How can we ensure that NAPLAN’s valuable student and school results are meaningfully reformed? Several countries, Singapore among them, have reduced the frequency of testing. This makes good sense in Singapore’s famously competitive school system but has little relevance for Australia. Students here sit NAPLAN only four times in the first nine years of schooling. That hardly amounts to excess, even with time for class preparation.
There are occasional suggestions for moving to a sample rather than universal coverage. Testing only a proportion of students and schools would mean that some students are denied the benefits of individual diagnosis. Schools outside the sample would miss out on vital information about their teaching performance. It is a perfect example of a “cure” worse than the problem.
There should be no question of jettisoning either of the two key NAPLAN objectives. Providing diagnostic feedback about individual students is self-evidently crucial. And the fact that comparative school rankings have high-stakes consequences for schools does not alter the fact that such consequences (and therefore incentives to improve) are vital in meeting the second NAPLAN objective of providing comparative information for parents.
No single proposal for reform will quieten all the criticism. Criticism from those hostile to testing will continue as long as both low-stakes and high-stakes outcomes draw upon the same set of assessments. But the disjuncture between low-stakes and high-stakes functions suggests that a sensible step would be to separate those functions to the extent possible. At present, both these roles are carried out by a single agency, the Australian Curriculum, Assessment and Reporting Agency (ACARA). ACARA has developed considerable expertise in low-stakes assessment. It has, however, carried out much less work on analysis of the composite school rankings.

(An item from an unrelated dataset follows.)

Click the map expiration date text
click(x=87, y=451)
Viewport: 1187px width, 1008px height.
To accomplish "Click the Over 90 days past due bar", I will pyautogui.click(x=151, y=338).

The school rankings are published with little analysis of why schools differ in their performance.
If ACARA were to retain responsibility for individual student results, it would allow them to concentrate on their strength: the development of NAPLAN scale scores, the National Minimum Standard (which is set very low), the further development of online assessment, and coverage of the tests in relation to the curriculum.
The Commonwealth government is now in the throes of establishing the National Evidence Institute for education. The institute has so far attracted little attention, no doubt obscured by the pandemic, but it could play a vital role in raising the performance of Australia’s schools. The institute’s purpose is to drive improvements in teaching practice, school systems and policies by identifying worldwide research and good practice that translate into practical tools for our own classrooms. Its establishment provides the perfect opportunity to think of it as the new home for work on the high-stakes school rankings.
If the institute takes responsibility for the school rankings, both institute and schools will benefit. The institute will have a massive database of specifically Australian performance data. The school rankings will still appear, but instead of a simple list, those rankings can be analysed by, and related to, performance-enhancing factors. It will be the perfect vehicle for keeping the work grounded in the practicalities of “what works”, rather than getting lost chasing the wilder ideas so fashionable in education. From the schools’ point of view, they will have confidence that the practices they are being urged to adopt have been tested not just in the research literature but in the measured performance of Australian schools.
Ken Gannicott is a former Professor of Education at Wollongong University.